> [Exercise instructions] Rescale the records from their start through the line containing "click(164, 696)", both ends included, and reproduce each of those lines with the requests, but multiply every click coordinate in the answers by 2.15 and round to whole numbers, with halves rounded up. Leave out the pictures and any lines after that point.
── Data supplied ──
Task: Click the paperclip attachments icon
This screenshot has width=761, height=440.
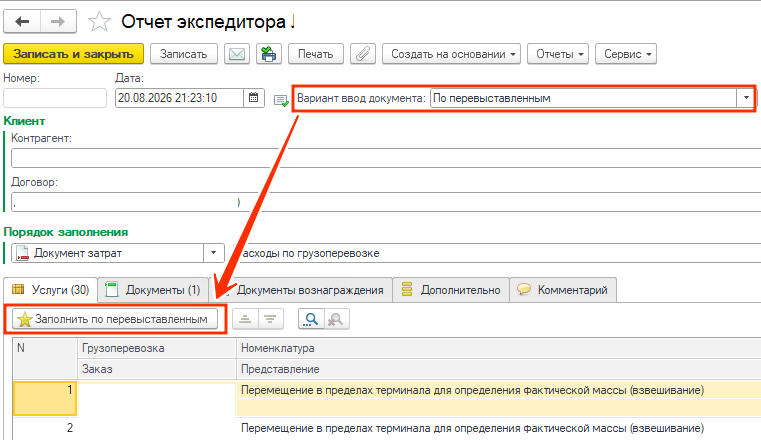Action: pyautogui.click(x=363, y=54)
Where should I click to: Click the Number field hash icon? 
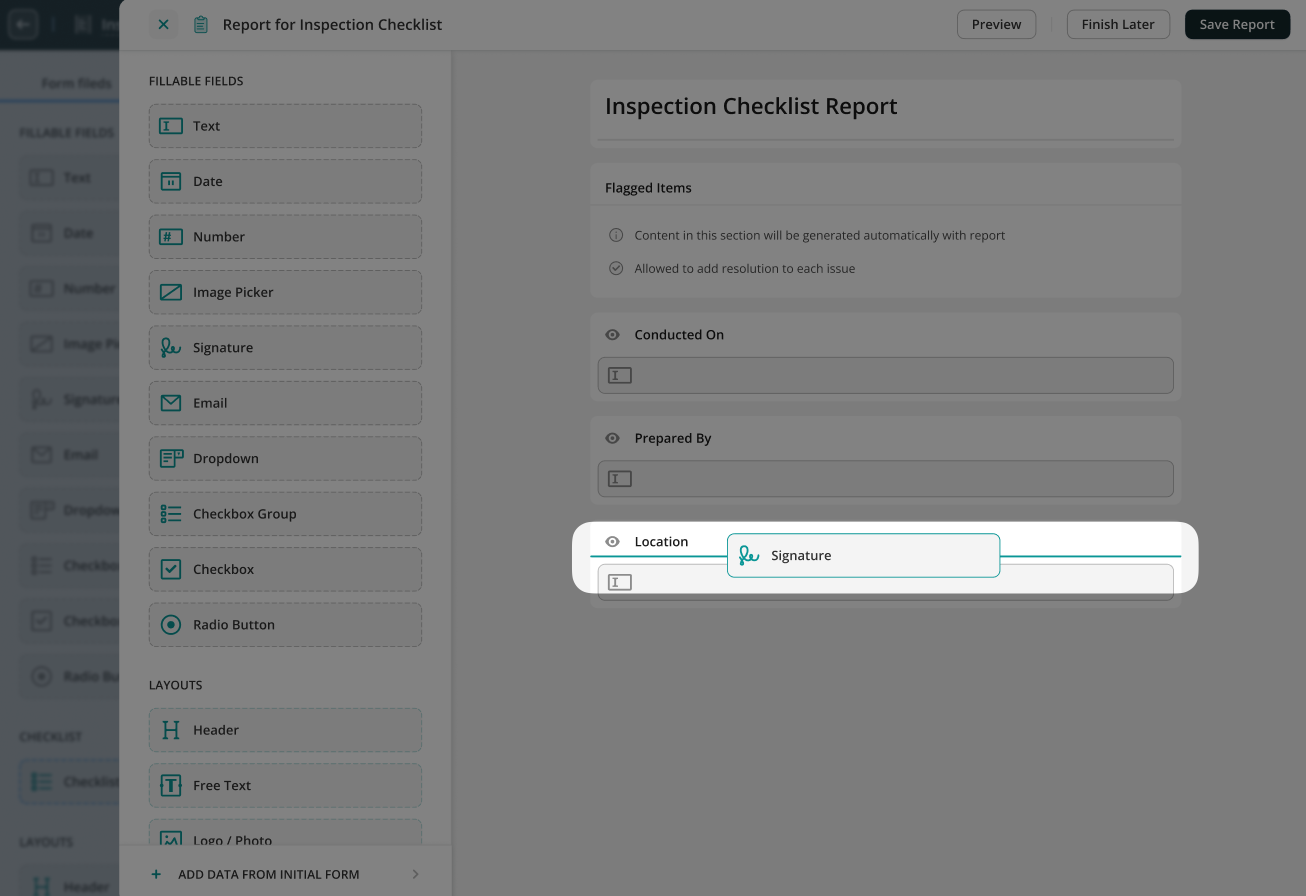171,237
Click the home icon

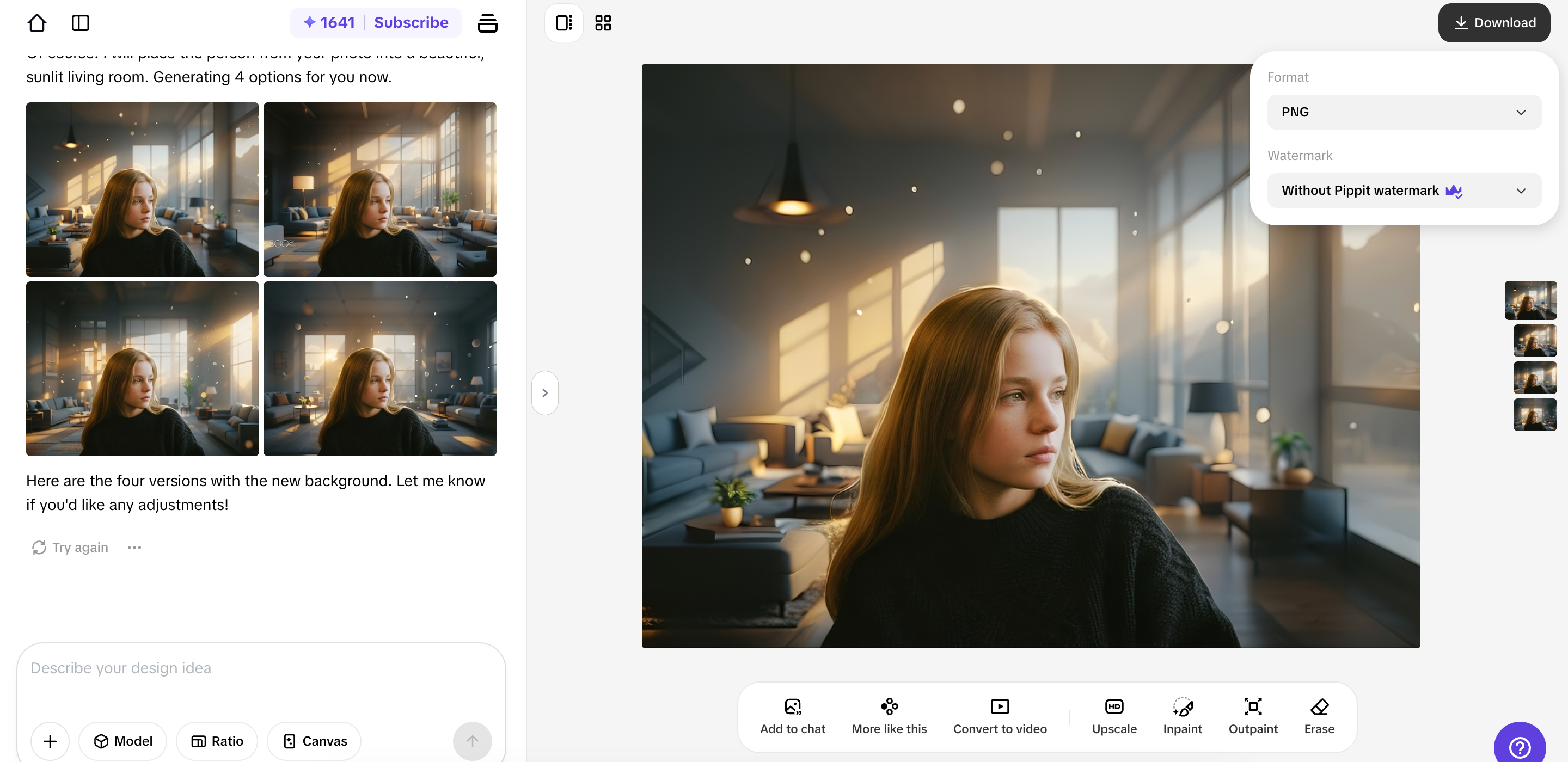37,22
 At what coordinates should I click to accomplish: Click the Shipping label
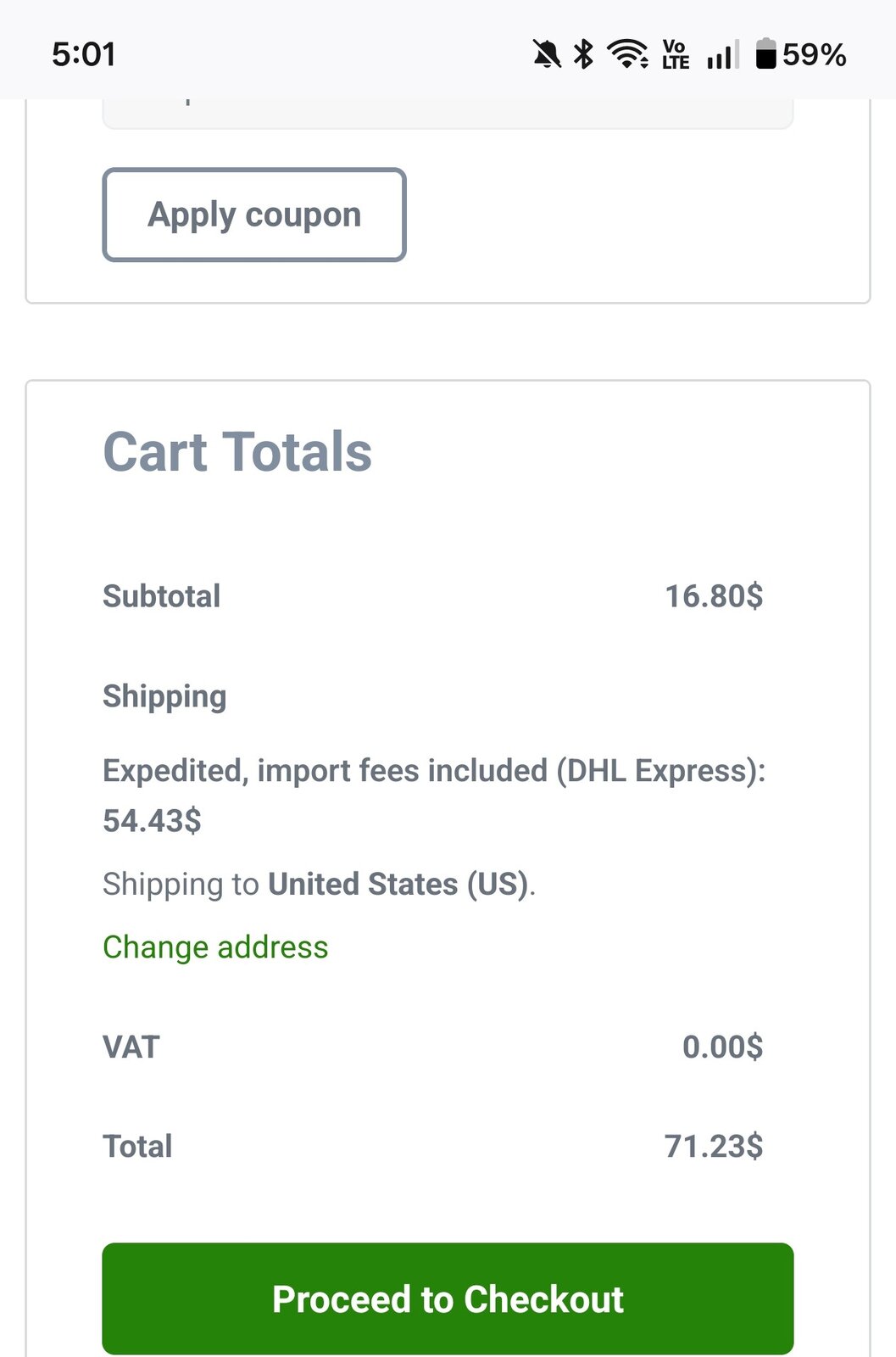click(164, 696)

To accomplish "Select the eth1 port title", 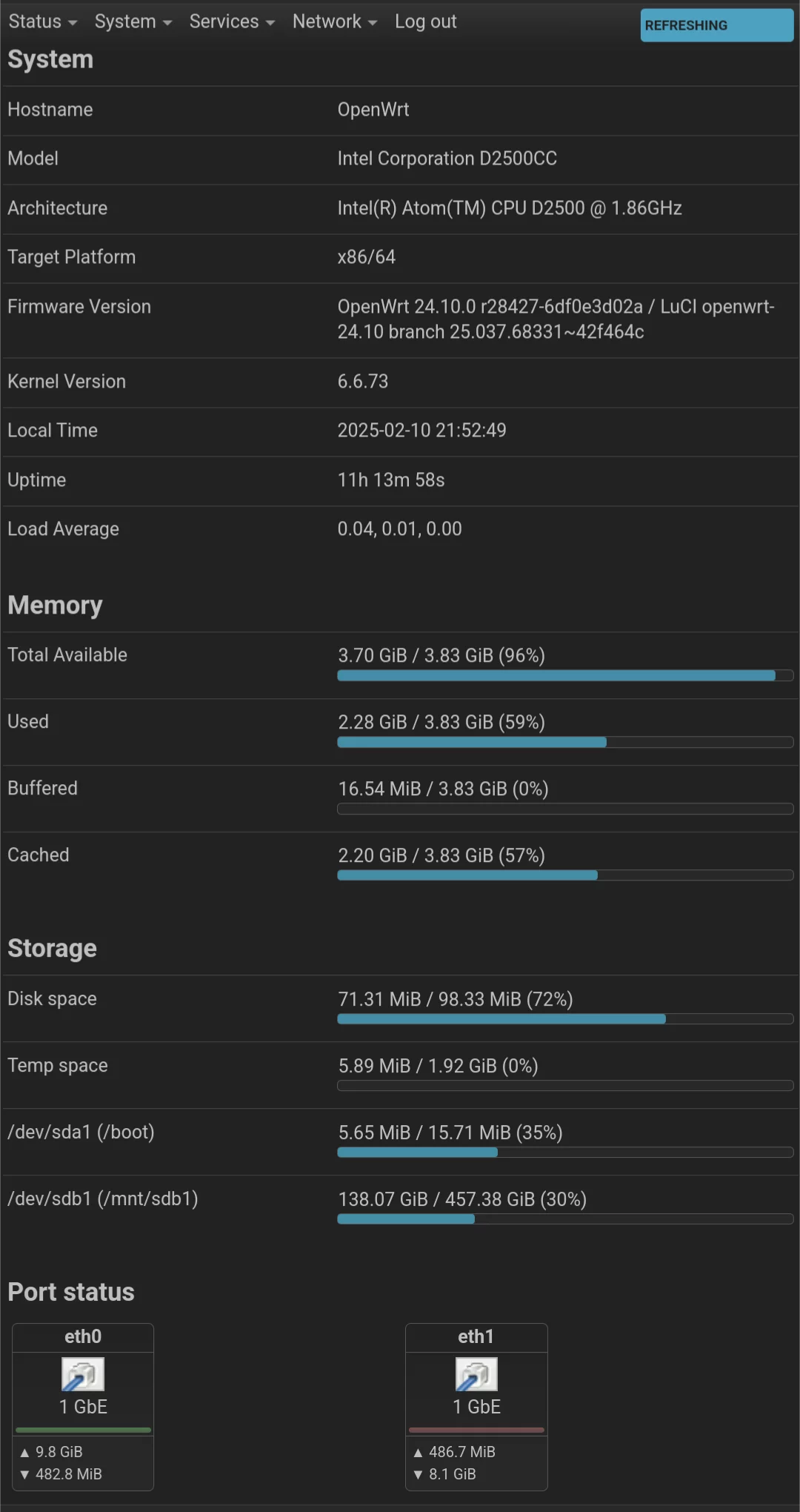I will 476,1336.
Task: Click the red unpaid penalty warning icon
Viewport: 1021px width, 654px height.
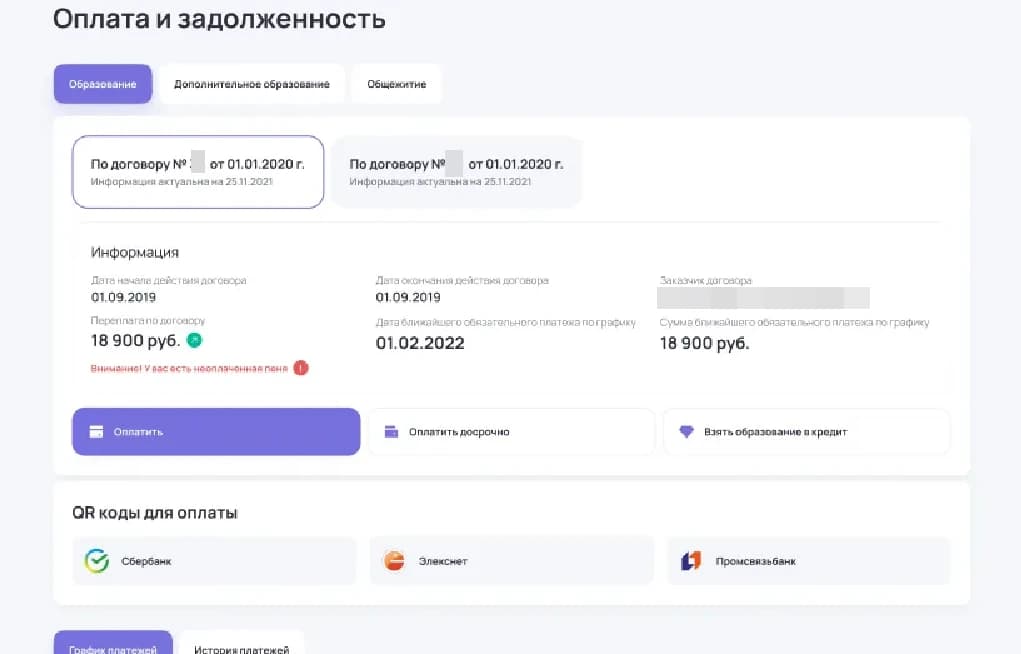Action: coord(301,368)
───
> [Reply]
Task: Click the paperclip attachments icon
This screenshot has width=761, height=440.
Action: pyautogui.click(x=780, y=116)
Where should I click to: Click the Number field hash icon? 
368,510
Click the home icon

80,47
 At what coordinates should I click to accomplish: Click the Shipping label
click(353, 1496)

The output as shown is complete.